THE LIGHT OF GOD, 2012 (Artefact reproduction, 2016)

© Courtesy the artist

THE LIGHT OF GOD, 2012 (Artefact reproduction, 2016)

James Bridle

We call it in, and we're given all the clearances that are necessary, all the approvals and everything else, and then we do something called the Light of God - the Marines like to call it the Light of God. It's a laser targeting marker. We just send out a beam of laser and when the troops put on their night vision goggles they'll just see this light that looks like it's coming from heaven. Right on the spot, coming out of nowhere, from the sky. It's quite beautiful.
Omer Fast, Five Thousand Feet is the Best, 2011 (excerpt).

 

The Light of God is a manipulated photograph attempting to make visible to us something that only exists, so far, in the accounts of the military personnel who saw it. ‘The light of God’ is a laser targeting marker emitted by a flying drone that can be seen only when wearing night vision goggles, used in Afghanistan and Iraq to point to the target of a hellfire missile strike.

Bridle couldn’t find any pictures of ‘the light of God’, so he made one based on laser targeting night systems and a Creative Commons-licensed photograph of the Iraqi desert by Rob Bakker.

The image is an effective symbol of technology that has gone far beyond the human, and that manifests itself with the cold precision of a divine force.

Element and text location data:
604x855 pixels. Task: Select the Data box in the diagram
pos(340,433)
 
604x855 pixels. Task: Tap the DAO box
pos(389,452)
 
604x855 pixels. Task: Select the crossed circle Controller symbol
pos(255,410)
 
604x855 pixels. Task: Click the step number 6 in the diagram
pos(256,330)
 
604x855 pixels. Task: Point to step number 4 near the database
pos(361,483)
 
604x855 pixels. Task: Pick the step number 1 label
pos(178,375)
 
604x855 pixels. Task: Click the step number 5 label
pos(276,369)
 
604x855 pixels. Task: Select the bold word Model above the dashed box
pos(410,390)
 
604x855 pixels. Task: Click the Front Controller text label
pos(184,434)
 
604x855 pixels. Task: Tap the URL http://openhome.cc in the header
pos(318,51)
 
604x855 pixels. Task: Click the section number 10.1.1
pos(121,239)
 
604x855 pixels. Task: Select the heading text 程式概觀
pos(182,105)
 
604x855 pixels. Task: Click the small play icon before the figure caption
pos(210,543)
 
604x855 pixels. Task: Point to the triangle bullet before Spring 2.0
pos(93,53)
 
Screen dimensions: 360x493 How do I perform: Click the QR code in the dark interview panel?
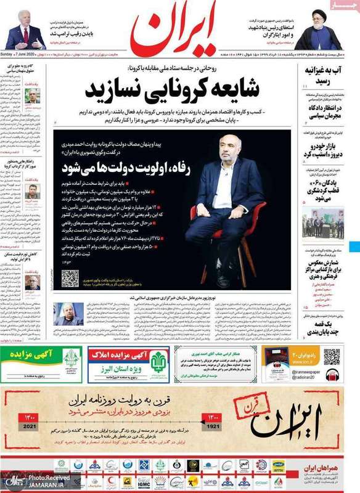click(x=70, y=279)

**REQUEST:** Extend the text about James Bridle's artwork The Light of God, starting after its final sentence.

**THE RESULT:**
Bridle's work stems from a deep concern with increasingly invisible and seamless military technologies that are creating the context for ‘secret, unaccountable, endless wars’.

 

James Bridle (UK)

James Bridle is a British artist, writer and theorist, based in London. With a long-standing investigative interest in modern network infrastructure, government transparency, and technological surveillance, his artistic practice positions itself at the intersection of art, science and political activism. Bridle graduated from University College London with a Master’s degree in Computer Science and Cognitive Science, specialising in Linguistics and Artificial Intelligence. He is represented by NOME Gallery, Berlin.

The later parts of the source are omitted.